L’émergence d’outils épistémologiques : une ambition du programme Arts et Sciences de l’Iméra
Parfois, il arrive même que le dessin soit un compagnon de longue date d’une discipline comme c’est le cas du dessin ethnographique que Aina Azevedo, également résidente à l’Iméra, pratique en tant qu’anthropologue. Elle propose de mettre en avant la multiplicité des possibilités et des contextes qui sont trop peu explorés à ce jour, alors qu’ils se structurent depuis le 19ème siècle. A l’échelle de ces pratiques qui se croisent à l’Iméra, on peut alors se demander : et si les outils épistémologiques qui émergent dans le cadre de ces résidences de recherche s’instituaient à leur tour et gagnaient en intensité de par leurs appropriations par d’autres actrices et acteurs de la recherche que celles et ceux qui les expérimentent à présent ? Evidemment, ce potentiel peut se développer en priorité dans un cadre collectif, associant les savoirs artistiques, scientifiques et des savoir-faire professionnels divers. Son horizon serait la transmission de ces outils dans des projets pas forcément initiés par une dessinatrice ou une anthropologue également photographe ou dessinatrice, mais qui feraient appel à ces compétences et à celles et ceux qui les développent.

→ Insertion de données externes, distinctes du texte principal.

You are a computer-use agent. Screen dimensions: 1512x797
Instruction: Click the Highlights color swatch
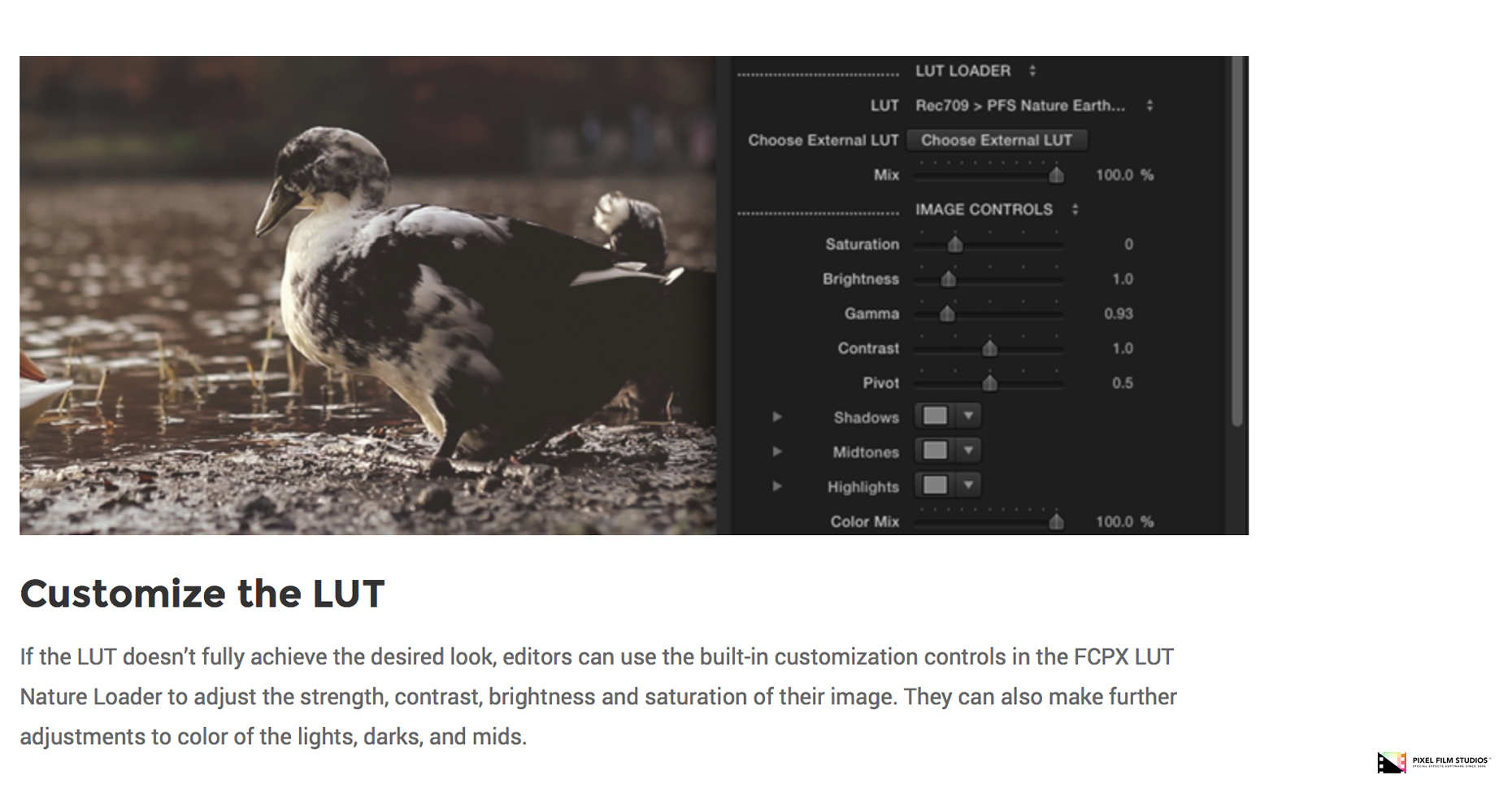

Cette ambition est pleinement soutenue par le programme « Arts et sciences : savoirs indisciplinés » de l’Iméra dont les retombées peuvent bénéficier à l’ensemble des programmes de l’institut, voire venir en soutien des recherches de résidentes et résidents qui ne sont pas nécessairement accueilli.e.s en son sein. La réflexion sur l’apport de l’art à la connaissance et aux savoirs, tous médiums confondus, fructifie à l’Iméra depuis que l’institut existe et s’y épanouit en contact étroit avec les autres champs de recherche qui y sont soutenus, ce qui est renforcé par sa transversalité même. En effet, chacune des chaires qui la constituent est aussi intégrée à l’un des trois autres programmes de l’institut : « Méditerranée », « Utopies nécessaires » et « Explorations interdisciplinaires ». Ainsi, si les recherches-création soutenus par l’Iméra font l’objet d’un engagement institutionnel structuré au travers d’un programme dédié, les résultats qu’elles génèrent peuvent être partagés au sein d’une communauté interdisciplinaire élargie.